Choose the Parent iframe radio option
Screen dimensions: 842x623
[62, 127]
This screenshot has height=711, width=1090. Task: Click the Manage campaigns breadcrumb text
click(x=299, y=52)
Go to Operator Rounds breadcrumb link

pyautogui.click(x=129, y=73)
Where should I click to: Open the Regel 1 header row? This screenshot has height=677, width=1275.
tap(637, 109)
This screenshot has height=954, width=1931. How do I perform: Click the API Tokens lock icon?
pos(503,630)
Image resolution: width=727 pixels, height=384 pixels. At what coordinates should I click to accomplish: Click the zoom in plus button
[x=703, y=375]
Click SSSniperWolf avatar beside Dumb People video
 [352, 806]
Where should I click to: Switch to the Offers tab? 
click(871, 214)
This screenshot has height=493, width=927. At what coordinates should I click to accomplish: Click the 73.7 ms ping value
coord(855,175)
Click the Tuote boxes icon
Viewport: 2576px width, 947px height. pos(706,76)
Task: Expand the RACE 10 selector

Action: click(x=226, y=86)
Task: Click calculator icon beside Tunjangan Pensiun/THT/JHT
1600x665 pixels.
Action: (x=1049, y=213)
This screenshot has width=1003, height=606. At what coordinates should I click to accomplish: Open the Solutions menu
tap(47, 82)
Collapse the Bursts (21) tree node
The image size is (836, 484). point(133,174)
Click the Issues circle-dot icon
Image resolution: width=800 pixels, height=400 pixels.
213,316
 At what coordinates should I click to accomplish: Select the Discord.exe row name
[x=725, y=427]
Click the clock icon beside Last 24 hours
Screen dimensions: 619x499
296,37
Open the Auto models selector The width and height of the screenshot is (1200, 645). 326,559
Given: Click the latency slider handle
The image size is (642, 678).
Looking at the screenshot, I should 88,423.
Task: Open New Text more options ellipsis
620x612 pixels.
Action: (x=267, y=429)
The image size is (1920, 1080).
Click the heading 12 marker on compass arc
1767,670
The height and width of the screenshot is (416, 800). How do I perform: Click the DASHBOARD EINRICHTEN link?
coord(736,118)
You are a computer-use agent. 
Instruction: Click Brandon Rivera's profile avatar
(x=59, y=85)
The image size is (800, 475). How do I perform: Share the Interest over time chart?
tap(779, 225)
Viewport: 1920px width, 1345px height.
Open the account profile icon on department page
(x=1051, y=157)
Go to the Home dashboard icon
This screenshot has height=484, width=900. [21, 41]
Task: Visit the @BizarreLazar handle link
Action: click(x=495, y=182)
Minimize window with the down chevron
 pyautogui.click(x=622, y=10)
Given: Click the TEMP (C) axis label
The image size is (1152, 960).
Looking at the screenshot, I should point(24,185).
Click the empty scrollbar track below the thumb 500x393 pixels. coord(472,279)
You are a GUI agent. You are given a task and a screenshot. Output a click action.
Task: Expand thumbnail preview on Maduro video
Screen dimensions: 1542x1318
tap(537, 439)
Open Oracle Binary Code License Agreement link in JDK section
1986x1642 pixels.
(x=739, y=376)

What to do — Can you rewrite the entries from the start through the line containing "Viewport: 2576px width, 947px", replacing "screenshot" with "image" everywhere and leaving everything else unchanged?

Worked answer —
Choose the Parent iframe radio option
Screen dimensions: 842x623
[62, 127]
This image has height=711, width=1090. Task: Click the Manage campaigns breadcrumb text
click(x=299, y=52)
Go to Operator Rounds breadcrumb link

pyautogui.click(x=129, y=73)
Where should I click to: Open the Regel 1 header row? This image has height=677, width=1275.
tap(637, 109)
This image has height=954, width=1931. How do I perform: Click the API Tokens lock icon?
pos(503,630)
Image resolution: width=727 pixels, height=384 pixels. At what coordinates should I click to accomplish: Click the zoom in plus button
[x=703, y=375]
Click SSSniperWolf avatar beside Dumb People video
 [352, 806]
Where should I click to: Switch to the Offers tab? 
click(871, 214)
This image has height=493, width=927. At what coordinates should I click to accomplish: Click the 73.7 ms ping value
coord(855,175)
Click the Tuote boxes icon
Viewport: 2576px width, 947px height. pos(706,76)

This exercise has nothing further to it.